For a simple PoC typescript CLI tool I had, AutoFix decided to do this several times:
https://i.postimg.cc/1z4Fs663/Screenshot-2024-10-31-at-21-37...
In a straight forwards repo with no README it created a reasonable starting point.
Yet in a more complex repo with an existing and comprehensive README, it decides to replace it completely with a simple one, removing key insights. I suspect the existing README isn't considered at all, making this kind of patch incompatible with most workflows (i.e. creating a README once isn't particularly onerous, keeping it up to date is).
This may be a project to watch, but I'm disinclined to use it at the moment.
Thanks for trying - and for the fair feedback! We'll look at the AutoFix result and improve it.
Our goal with the default patchflows is to provide a starting point/template and let you tailor it to your needs from there. E.g. with the 'Generate README' workflow, you can add the 'Read File' step to read the existing file and pass it to the context to update it rather than generate a new one from scratch.
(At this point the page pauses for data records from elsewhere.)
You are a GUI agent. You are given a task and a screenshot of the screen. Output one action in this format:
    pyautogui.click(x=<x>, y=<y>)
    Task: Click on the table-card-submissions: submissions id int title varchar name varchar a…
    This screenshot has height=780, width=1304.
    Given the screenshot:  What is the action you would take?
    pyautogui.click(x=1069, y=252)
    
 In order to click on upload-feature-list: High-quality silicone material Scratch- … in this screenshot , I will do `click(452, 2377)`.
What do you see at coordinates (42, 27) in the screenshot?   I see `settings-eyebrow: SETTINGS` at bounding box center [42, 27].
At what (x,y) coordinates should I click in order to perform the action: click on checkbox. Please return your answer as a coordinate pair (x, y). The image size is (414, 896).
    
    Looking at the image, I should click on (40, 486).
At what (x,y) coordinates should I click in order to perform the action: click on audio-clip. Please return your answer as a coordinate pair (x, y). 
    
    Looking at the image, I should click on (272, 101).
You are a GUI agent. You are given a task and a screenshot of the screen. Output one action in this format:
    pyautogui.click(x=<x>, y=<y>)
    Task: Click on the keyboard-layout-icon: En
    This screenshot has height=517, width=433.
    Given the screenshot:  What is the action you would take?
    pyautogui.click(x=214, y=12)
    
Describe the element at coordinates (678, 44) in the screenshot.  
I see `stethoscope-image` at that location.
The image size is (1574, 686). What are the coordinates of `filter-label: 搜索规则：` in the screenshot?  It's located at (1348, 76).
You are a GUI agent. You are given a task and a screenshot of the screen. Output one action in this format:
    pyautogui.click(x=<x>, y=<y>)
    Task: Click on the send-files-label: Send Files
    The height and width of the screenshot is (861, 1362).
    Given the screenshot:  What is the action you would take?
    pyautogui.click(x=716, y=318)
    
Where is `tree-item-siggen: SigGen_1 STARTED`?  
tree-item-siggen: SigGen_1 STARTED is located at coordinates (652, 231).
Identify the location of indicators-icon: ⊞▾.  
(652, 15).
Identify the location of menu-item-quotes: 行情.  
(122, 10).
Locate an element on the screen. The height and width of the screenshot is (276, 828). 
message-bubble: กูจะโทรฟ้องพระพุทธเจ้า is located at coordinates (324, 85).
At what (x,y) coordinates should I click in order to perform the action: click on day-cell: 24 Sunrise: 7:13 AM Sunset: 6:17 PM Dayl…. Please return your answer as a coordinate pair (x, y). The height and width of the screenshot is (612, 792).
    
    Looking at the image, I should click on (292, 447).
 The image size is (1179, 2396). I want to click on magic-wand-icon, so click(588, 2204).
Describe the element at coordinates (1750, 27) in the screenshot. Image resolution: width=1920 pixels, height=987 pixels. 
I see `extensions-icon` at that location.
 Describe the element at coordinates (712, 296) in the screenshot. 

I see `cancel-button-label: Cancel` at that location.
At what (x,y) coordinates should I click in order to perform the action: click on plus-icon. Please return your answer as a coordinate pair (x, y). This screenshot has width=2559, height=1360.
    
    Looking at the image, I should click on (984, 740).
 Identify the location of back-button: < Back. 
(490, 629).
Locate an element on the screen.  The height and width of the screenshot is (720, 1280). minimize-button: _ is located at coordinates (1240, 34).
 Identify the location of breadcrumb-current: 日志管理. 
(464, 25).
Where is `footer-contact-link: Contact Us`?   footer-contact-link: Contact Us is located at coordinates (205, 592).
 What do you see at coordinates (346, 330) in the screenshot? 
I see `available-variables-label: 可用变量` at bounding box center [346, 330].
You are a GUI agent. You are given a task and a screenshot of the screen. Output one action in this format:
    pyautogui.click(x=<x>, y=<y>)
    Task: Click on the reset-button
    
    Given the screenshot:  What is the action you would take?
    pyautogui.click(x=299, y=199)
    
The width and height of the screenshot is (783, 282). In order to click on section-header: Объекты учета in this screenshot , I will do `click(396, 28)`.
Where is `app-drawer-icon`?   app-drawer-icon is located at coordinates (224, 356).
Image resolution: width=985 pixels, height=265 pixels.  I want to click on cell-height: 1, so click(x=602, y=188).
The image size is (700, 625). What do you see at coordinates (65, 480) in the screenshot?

Certainly agree about the bottleneck around DevSecOps. I wonder if this might be useful for the typical "scan everything, patch everything, SBOM for everything" loop that typically lands on DevOps teams and becomes a classic devops tug-of-war situation.
I'll be trying the free-tier to accomplish this on a hobby project at some point soon, will try to provide feedback! Proof of patching, SBOM, compliance stuff is IMO one of the best moats existing companies have against newcomers - developers typically _hate_ security patching work - so there's money in that use-case for sure!
Oh, edit: Congrats on the launch!
We think this does reduce DevSecOps friction - even simple things like passing scan results through an LLM to eliminate obvious false positives have an outsized impact.
Thanks for giving it a shot - look forward to hearing your feedback!
I thought "post-code" was referring to an era when we don't code anymore, because AI does it all. Made my heart jump a bit.
Sorry to give you that scare - Happy Halloween I guess? ;)
still not sure what the value add is here
Dev teams—especially in larger organizations—need to perform many repetitive tasks outside of code generation. Patched helps them create automation for those tasks in a way that can meet their specific needs around customization and privacy. Hope this clarifies? :)
What are some examples of those tasks? It’s difficult for me to tell what problems this is intended to solve
Sure here are some examples:
- Ensuring compliance with internal engineering standards/coding conventions. - Documentation for change management compliance. - Ensuring no critical/high vulnerabilities in code as flagged by scanners. - Updating tests to maintain code coverage. - Reviewing APM logs (like Sentry) to identify real bugs v/s false alarms.
Given a certain scale, each of these tasks become repetitive enough to warrant some degree of automation.
“AI workflows”
read: we sprinkled some LLM prompts and some job orchestration
We tried our best to be transparent about our approach - you can actually download the code for the workflows from the app.
Genuinely curious - what more would you expect with 'AI workflows'?
It's cool that there's a chat interface in addition to the PR's. I find that for most reviews a little bit of back and forth is helpful.
We were reluctant to add a chat interface at first tbh, but there were so many real-world cases where a single-pass interaction just wasn't enough. Debugging logs is another case.